A far cry from her behavior in Act Three, Eliza successfully passed as a noble lady at the garden party, dinner party, and opera, winning Higgins' bet for him. Though its worth noting that in winning the bet for him, Eliza's success in transforming becomes smaller than Higgins' success in transforming her.
Higgins says he knew Eliza would be fine, and tells Pickering that he has long been bored with the experiment, after its early phase. Having to go to high society events with Eliza has been irritating for him. He thanks God the experiment is over. Pickering says that Eliza was acting better than some actual noble people, who assumed that "style comes by nature to people in their position," and so didn't bother learning proper behavior.
Eliza apparently easily fooled people into thinking she was upper-class. Higgins is insensitive to Eliza's feelings, saying that he has been bored with "the experiment"—he doesn't even think of her as a person. Pickering notes that many noble people assume that they innately have proper manners, when in reality they don't because such manners must be learned (as Eliza has learned them).
Preparing for bed, Higgins tells Eliza to turn out the lights. Eliza is becoming increasingly upset. Higgins can't find his slippers and Eliza picks them up and throws them at him. She says, "I've won your bet for you, haven't I? That's enough for you. I don't matter, I suppose." Higgins is angry and says that he won his own bet.
Eliza has finally had enough of being treated like an experiment and stands up to Higgins. Despite his academic intelligence, Higgins lacks the emotional or social intelligence to consider Eliza's own feelings. He doesn't see her hard work in having won the bet, only his own.
Eliza calls Higgins a "selfish brute," and says that now she will be thrown back "in the gutter," where she came from. Higgins refers to her as "the creature," and Eliza lunges at him with her nails. He stops her, calling her a cat, and throws her down into a chair. Eliza says she knows Higgins doesn't care about her at all. Higgins says that no one has ever treated her badly at his house, and says that Eliza must simply be tired after a long day.
Higgins continues to treat Eliza poorly, because she comes from "the gutter." While at times he has no patience for the Victorian social hierarchy, Higgins is still prejudiced against the lower class. As he calls her a creature and a cat, his misogyny is also a factor in his rudeness toward her.
Eliza regains her composure, but is still upset. She wonders what will happen to her now. Higgins tells her she will be alright, and suggests she marries someone. He offers for his mother to find her someone. Eliza thinks of this as prostitution and says she was above this even in her lower-class life.
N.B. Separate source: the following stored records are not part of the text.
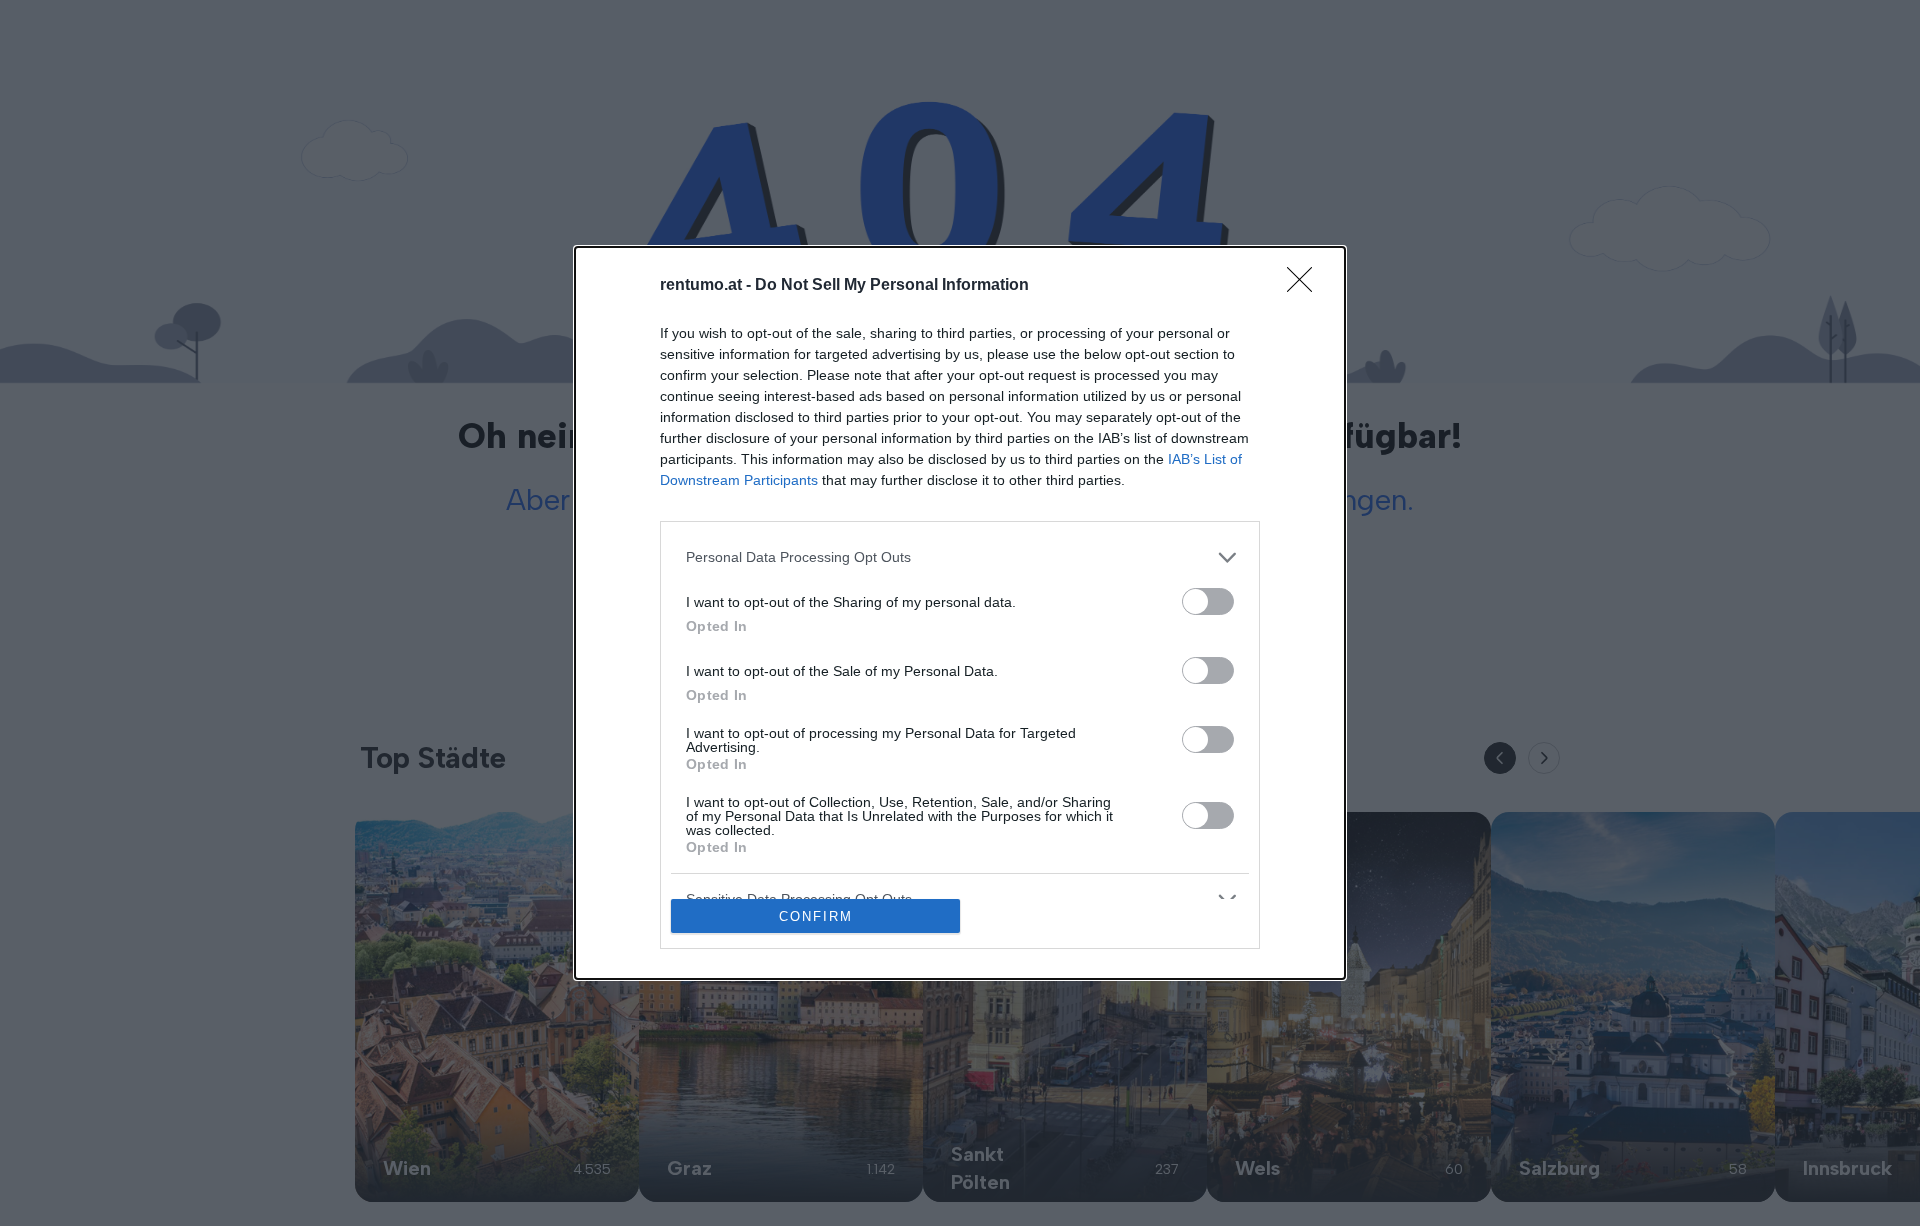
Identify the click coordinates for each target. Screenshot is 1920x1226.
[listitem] (960, 557)
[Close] (1306, 286)
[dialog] (960, 613)
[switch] (1208, 601)
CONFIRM (816, 916)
The only way for Eliza to get out of her predicament, according to Higgins, is to marry someone wealthy. Yet Eliza is resistant to the traditional female roles of Victorian society, seeing this kind of marriage motivated by money as prostitution.
Higgins is annoyed by Eliza's comment, and tells her she doesn't have to marry. He says Pickering can set her up in a florist's shop. He starts to leave to go to bed, and Eliza asks him whether her clothes belong to her or Pickering now. She doesn't want to be accused of stealing anything.
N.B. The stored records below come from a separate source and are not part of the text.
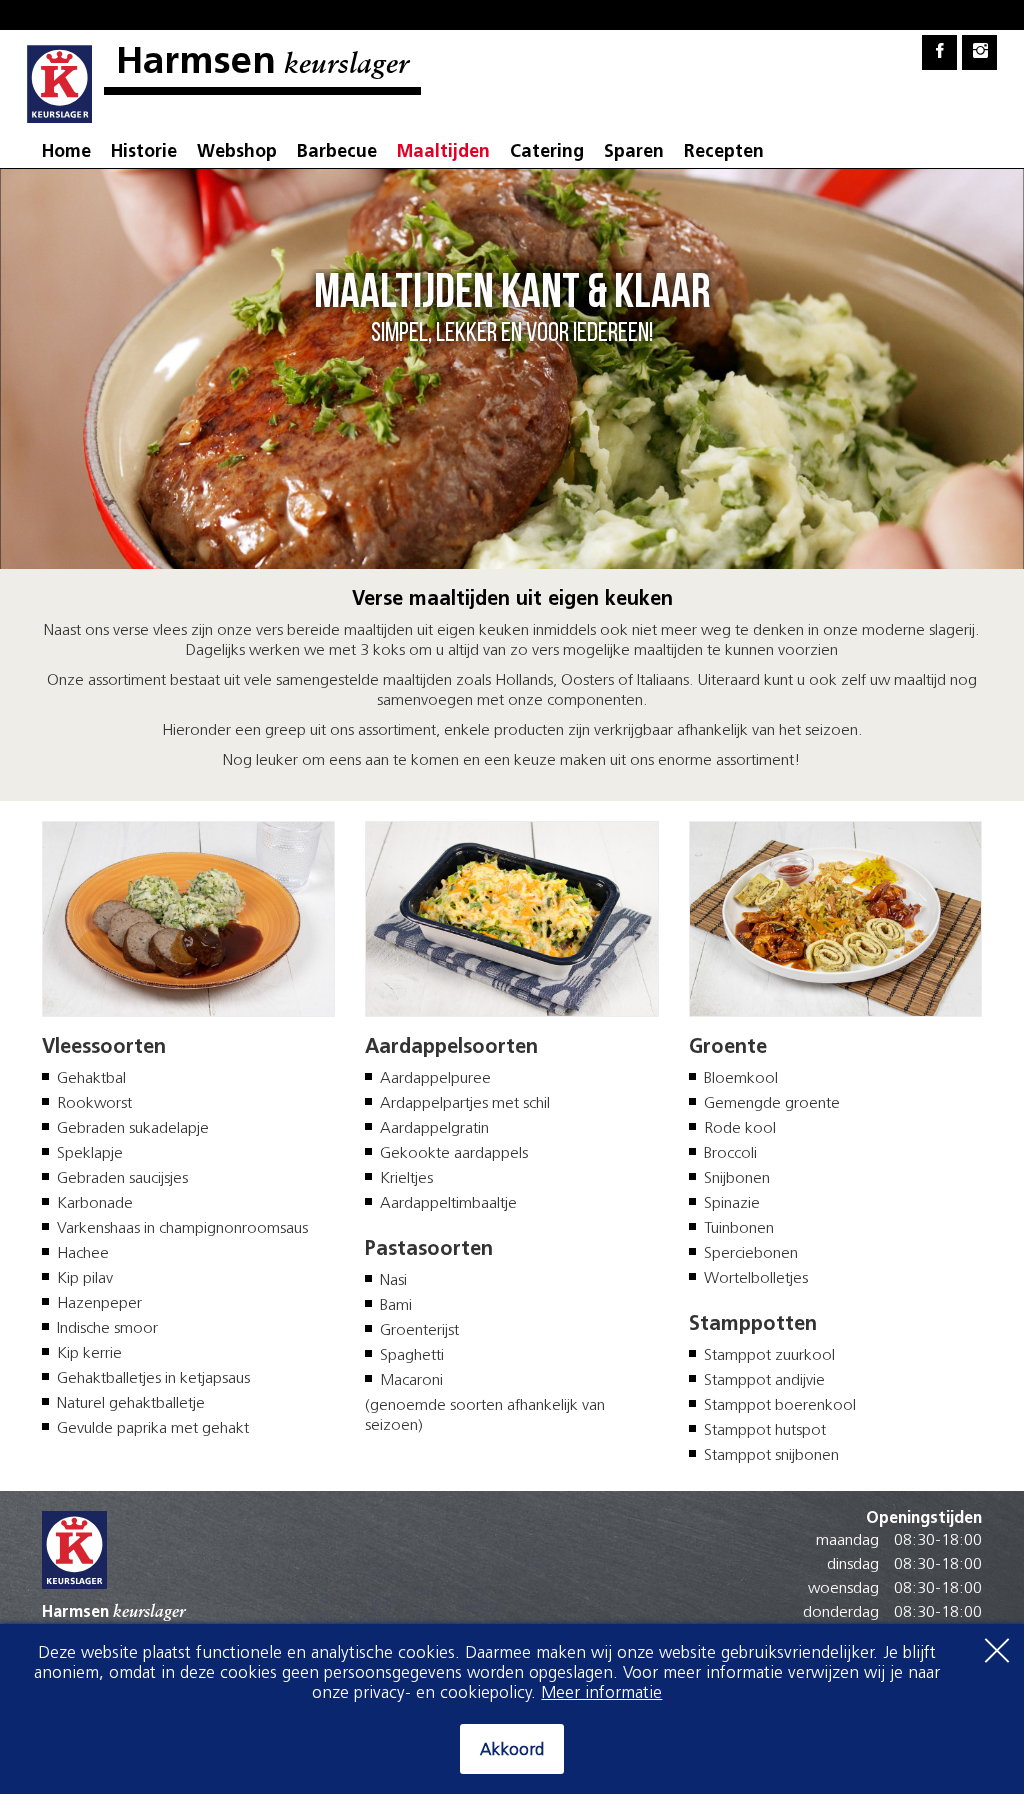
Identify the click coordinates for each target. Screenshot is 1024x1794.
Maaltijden (443, 153)
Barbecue (337, 153)
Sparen (634, 153)
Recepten (724, 153)
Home (66, 153)
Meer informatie (601, 1693)
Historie (144, 153)
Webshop (237, 153)
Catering (547, 153)
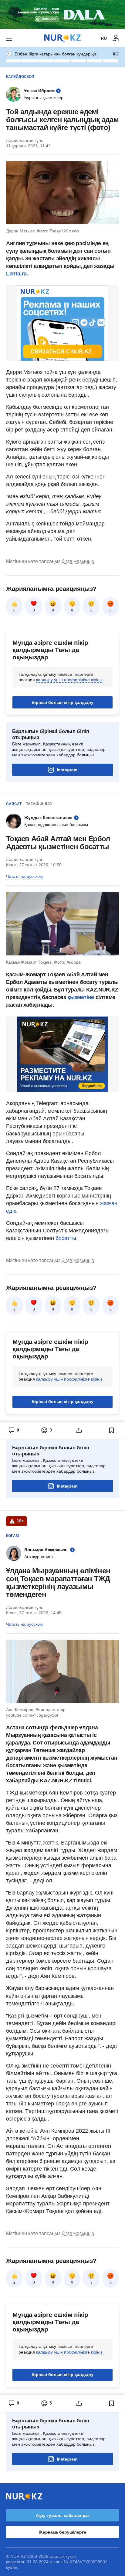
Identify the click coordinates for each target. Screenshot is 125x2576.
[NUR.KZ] (62, 38)
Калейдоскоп (20, 77)
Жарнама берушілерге (62, 2532)
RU (104, 38)
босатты (66, 1238)
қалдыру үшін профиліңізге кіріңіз (69, 679)
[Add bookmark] (111, 1430)
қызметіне (81, 997)
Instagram (67, 769)
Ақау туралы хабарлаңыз (63, 2515)
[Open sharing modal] (79, 1430)
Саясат (14, 804)
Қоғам (12, 1536)
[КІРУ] (116, 38)
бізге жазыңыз (78, 561)
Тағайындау (39, 804)
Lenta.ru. (17, 274)
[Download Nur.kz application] (62, 14)
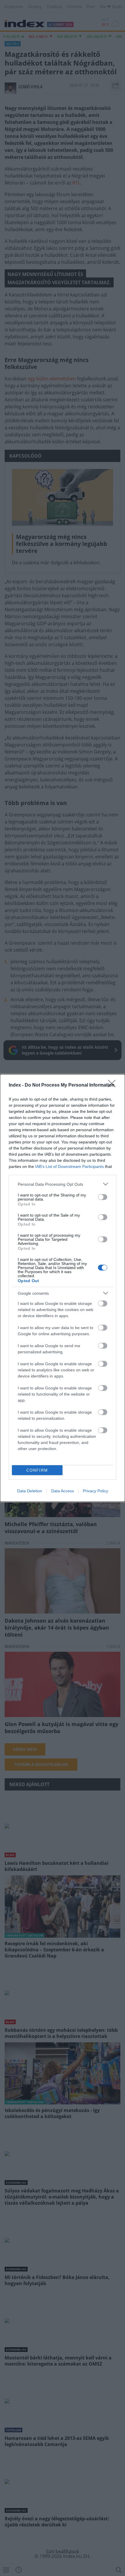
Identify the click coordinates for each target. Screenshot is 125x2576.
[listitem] (62, 1184)
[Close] (113, 1085)
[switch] (102, 1197)
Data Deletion (29, 1491)
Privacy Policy (95, 1491)
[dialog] (62, 1288)
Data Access (62, 1491)
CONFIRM (37, 1470)
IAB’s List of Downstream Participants (69, 1166)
Higgins is offended at the question, but Eliza says that she has to be mindful of such things, because she is a commoner. She says to Higgins, "There can't be any feelings between the like of you and the like of me." Higgins calls her ungrateful and tells her she has wounded him "to the heart." He leaves angrily and Eliza looks satisfied at having upset him.
Despite her apparent transformation, Eliza now says that she is fundamentally different from Higgins because of their different social classes. The unemotional, academic Higgins finally appears here to have feelings, as well.